What was most inspiring was how friendly and accepting this small town was to these foreigners, welcoming them into their lives with open arms.
Even if only for a night, a week, that fun and music and dancing and drinking were what made life sweet and worthwhile.
SB. These lived experiences certainly have the ability to transport the reader.
What else do you hope your readers will feel when consuming your erotica?
NF. Sensuality and pleasure, of course, but that’s obvious!
The real goal of my erotic writing is to express one singular thought: sex is a tool that can be used to attain greater understanding.
It can unlock doors, tear down walls, and bring us closer to who we really are or want to be, and also closer to others.

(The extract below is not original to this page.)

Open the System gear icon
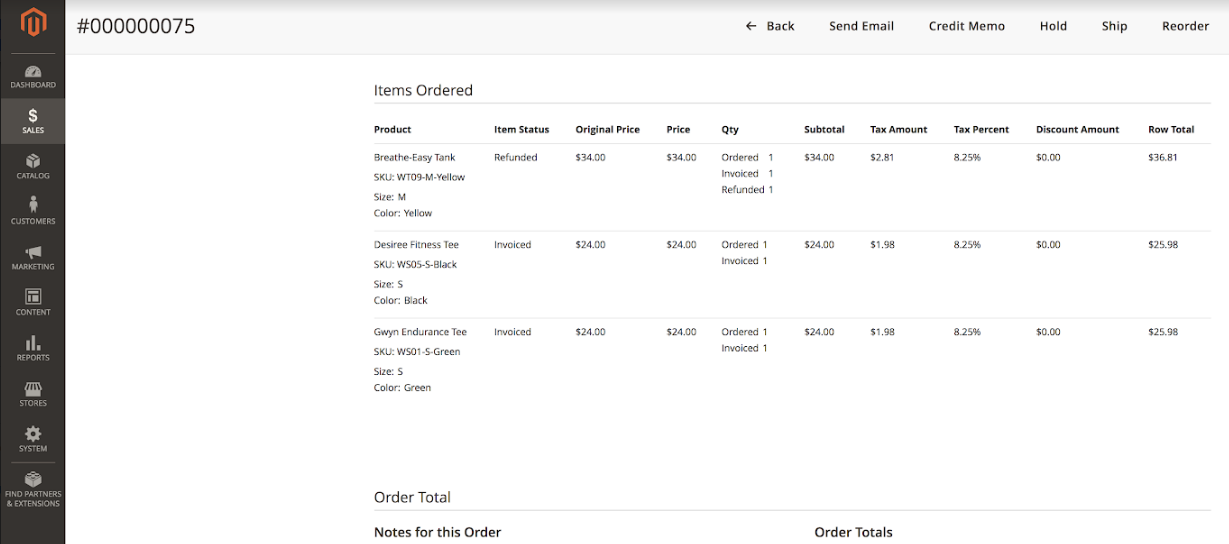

SB. What works, literary or other, have left an impression on you?
NF. The first book I read about a queer character was The City and the Pillar by Gore Vidal.
At 16, I felt like I lived in a world just as repressive (as the one depicted).
My shame and internalized homophobia was just as aggressive and unspoken.
Another Country by James Baldwin also tells the story of New York in a by-gone era.
As well as a cast of characters that cannot deny desire even if society at large deems it reprehensible.
Baldwin so greatly told stories of homosexual, bisexual and interracial relationships when nobody else would.
Baldwin is also unafraid to push the knife in deeper after the first wound.
SB. Has isolation (related to COVID) had an impact on your erotica writing and you as an erotic author?
NF. I have been able to focus one hundred percent of my energy on writing.
SB. Have you got a store of other characters and narratives waiting to come to life then?
Can you give us a sneak peak of some future stories we might expect from the erotica author Nathaniel Feldmann?
NF. I’m in the middle of writing a novel. It is part-fantasy part-satire about obsession, masochism AND romance, with a generous dose of post-colonial theory weaved in throughout.